Quello delle grandi purghe staliniane, a distanza di quasi un secolo, resta un episodio in parte irrisolto. Ma comunque vergognoso, orribile, e da non dimenticare.
C’è chi si è attivato per rendere giustizia, seppur postuma, alle tante vittime falciate dall’arroganza di Stalin e dal suo cieco arrivismo: Jurij A. Dmitriev, storico e attivista dei diritti umani.
La battaglia di Jurij Dmitriev
Nel periodo della perestrojka, Dmitriev, nato a Petrozavodsk nel 1956, si interessò alla questione delle vittime della prima ondata di purghe staliniane in Carelia. In questo collaborando con il deputato del Soviet Supremo Ivan Čuchin, il primo presidente del dipartimento careliano della Memorial Society (associazione per la difesa dei diritti umani che opera negli Stati post-sovietici, e che si occupò, tra l’altro, della mappatura dei gulag).
Dopo la morte di Čuchin, in un incidente d’auto, Dmitriev proseguì da solo il suo lavoro di ricerca. E, tra il 1997 e il 1998, scoprì due grosse fosse comuni: la prima nella foresta di Krasnyj Bor, con circa 1.500 corpi, la seconda a Sandarmoh, con altri 9.000 corpi.
Le purghe staliniane
Tali massacri, secondo la ricostruzione di Dmitriev, erano avvenuti tra il 1937 e il 1938, nel periodo del “grande terrore” (bol’šoj terror). È in quegli anni, infatti, che Stalin provvide a far arrestare ed eliminare dalla polizia politica (Nkvd) tutti i suoi avversari politici; spesso dopo processi sommari, sostenendo di dover epurare il Partito comunista da presunti cospiratori.

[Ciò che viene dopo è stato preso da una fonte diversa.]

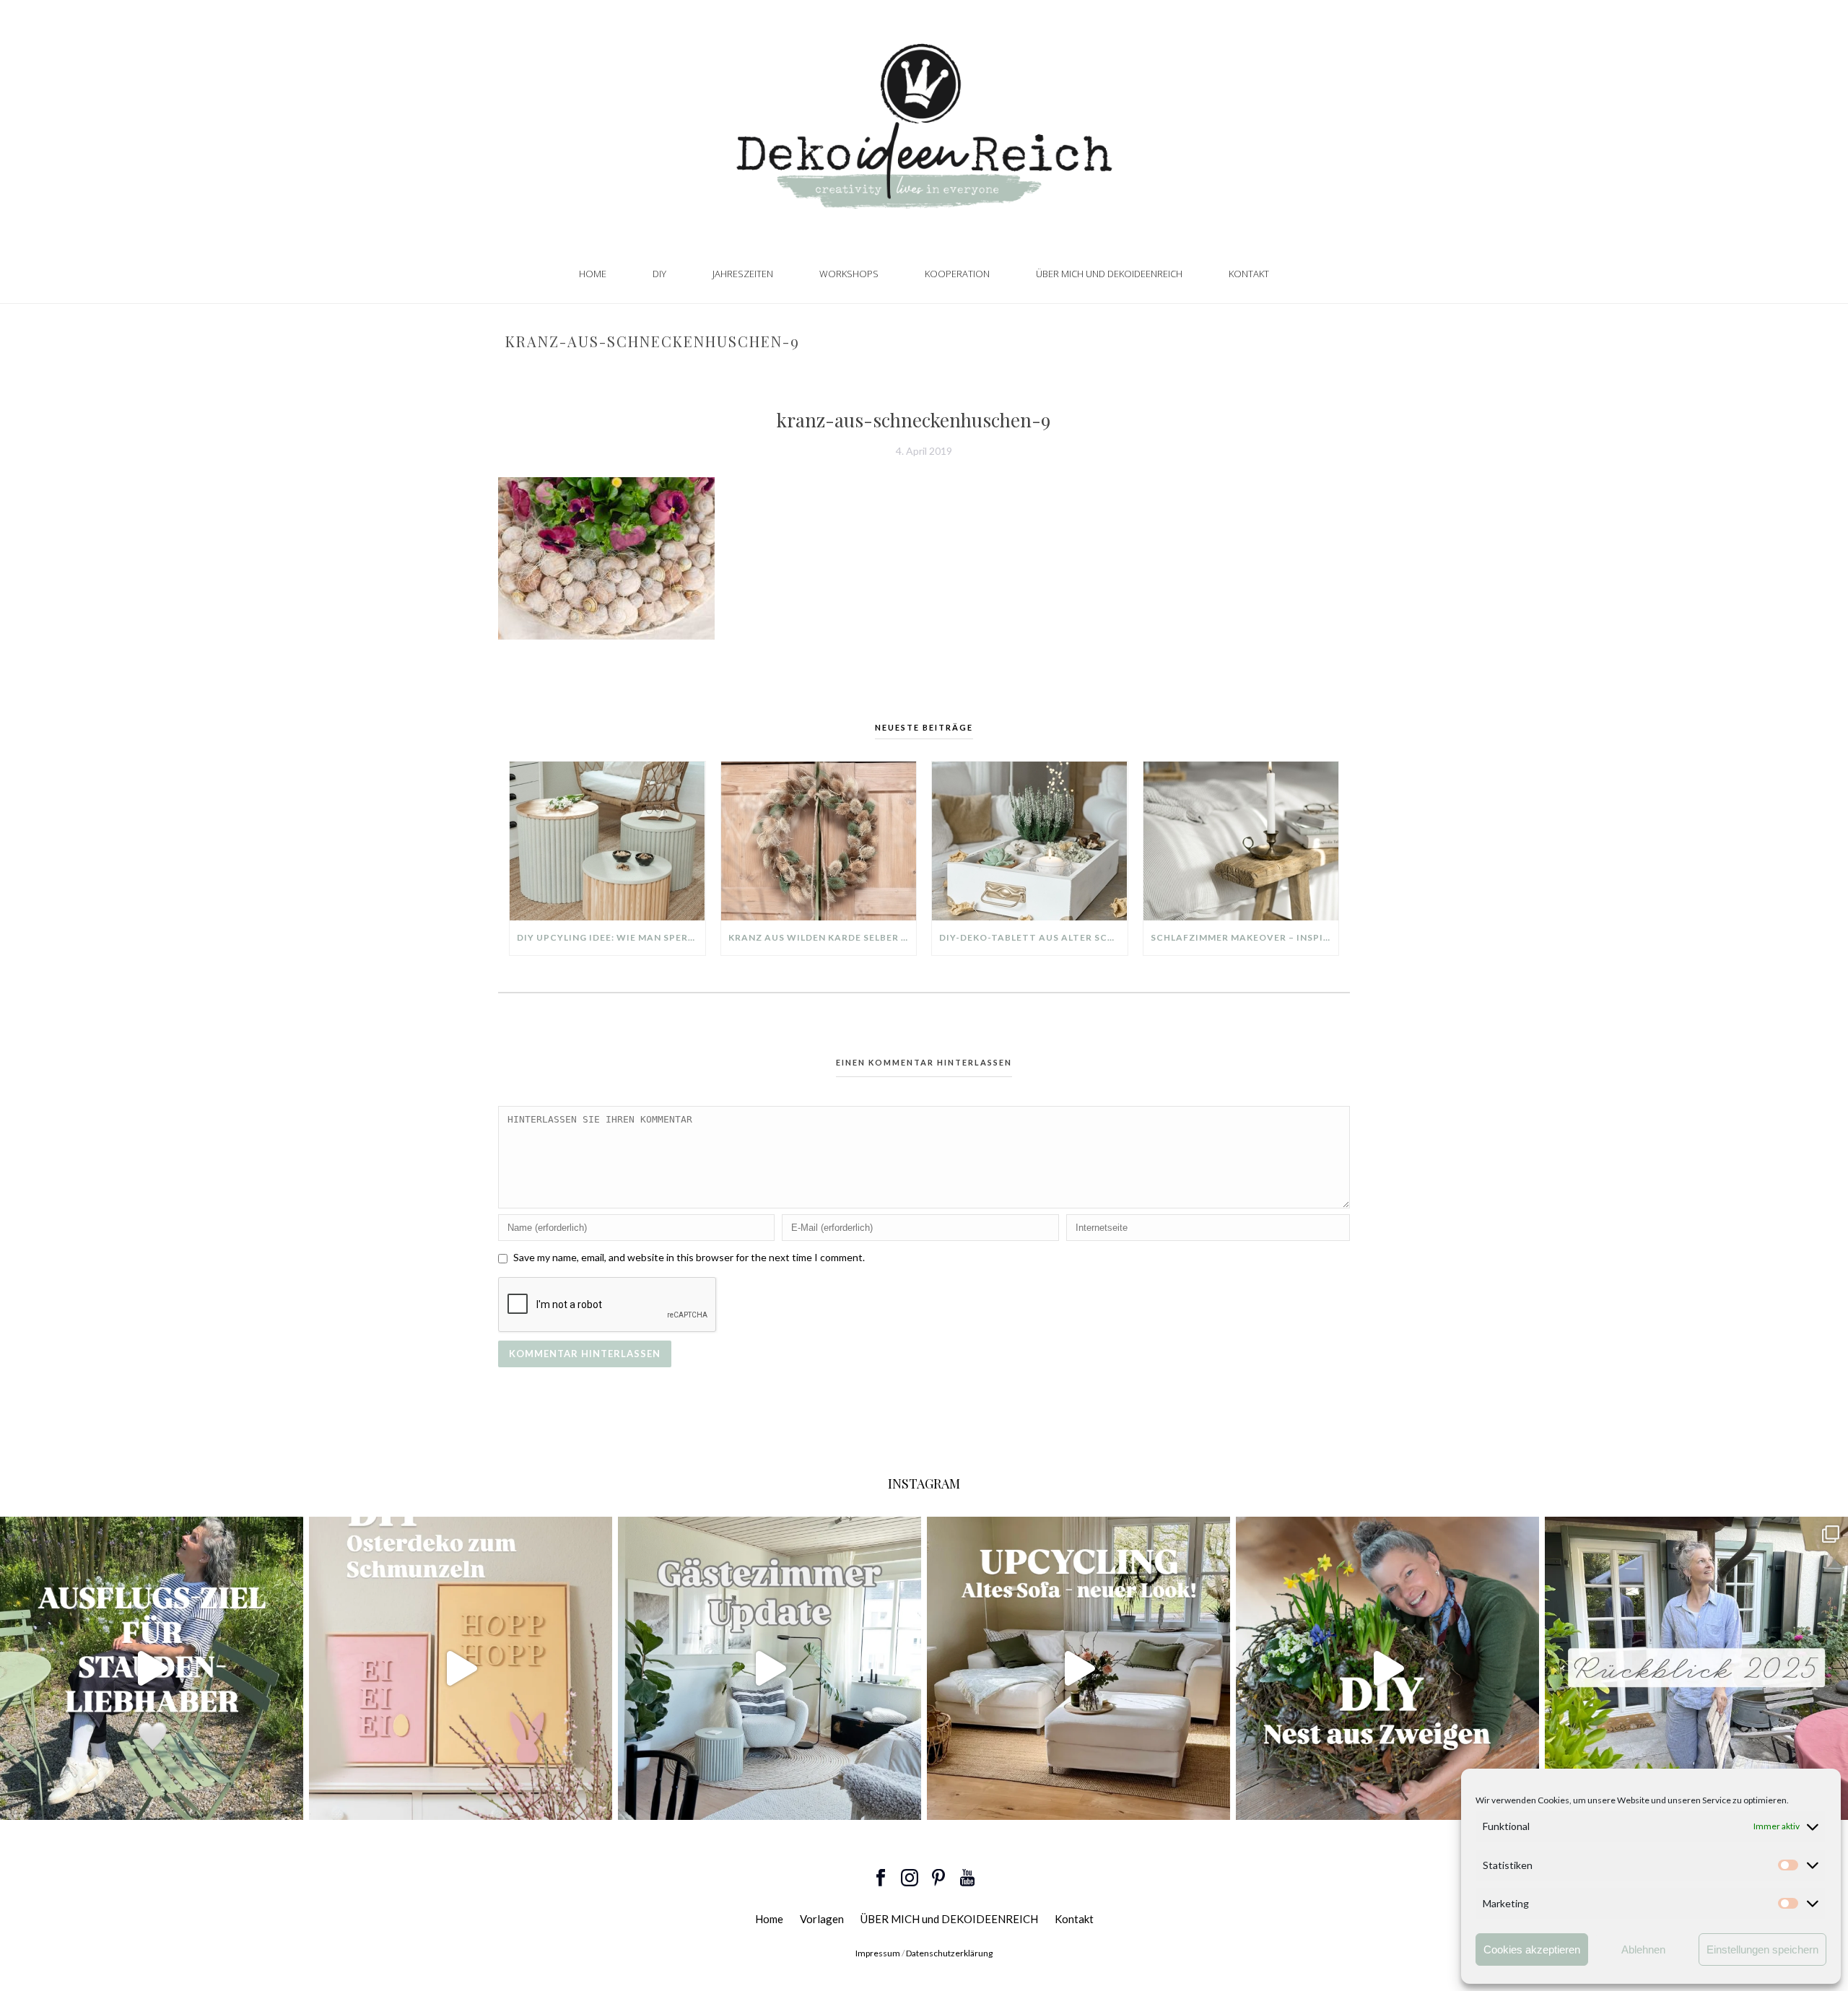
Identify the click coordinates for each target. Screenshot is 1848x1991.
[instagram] (909, 1878)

Le purghe staliniane si scatenarono su politici, militari e artisti potenzialmente ostili al regime. Ma anche nei confronti di chi era emigrato nell’Urss per sottrarsi alle persecuzioni politiche dei Paesi d’origine, o per contribuire allo sviluppo del nuovo “paradiso” socialista.
In quegli anni, i movimenti di estrema destra attivi in Finlandia non facevano mistero delle loro mire espansionistiche in Carelia. Pertanto i careliani, che ai finlandesi erano affini per lingua e cultura, venivano guardati con sospetto dall’Nkvd.
La verità viene a galla
Secondo Dimitriev, che mise in correlazione i corpi rinvenuti in Carelia con gli archivi del KGB, a Krasnyj Bor si troverebbero, tra gli altri, i corpi di 580 finlandesi e 432 careliani; a Sandarmoh 762 finlandesi e 676 careliani: un migliaio apparterrebbero a prigionieri condotti sul posto dal carcere speciale di Solovki, tra cui il poeta dissidente udmurto Kuźebai Gerd.
La strage di Krasnyj Bor è argomento centrale di La via eterna di Antti Tuuri e dell’omonimo film The eternal road, presentato a Roma nel 2018.
Le scoperte di Dmitriev erano molto scottanti, e crearono un certo disagio.
Tuttavia solo di recente la Russia, per cancellare scomode ombre sul proprio passato storico, ha iniziato a mettere in campo alcune contromosse.
Versione apocrifa e versione ufficiale
La tattica della Russia consistette, almeno all’inizio, nello screditare la versione di Dmitriev, che venne definita “apocrifa”. Ad essa si oppose – e tutt’oggi si oppone – una “versione ufficiale”, espressa dagli storici dell’università di Petrozavodsk, Sergej Verigin e Jurij Kilin.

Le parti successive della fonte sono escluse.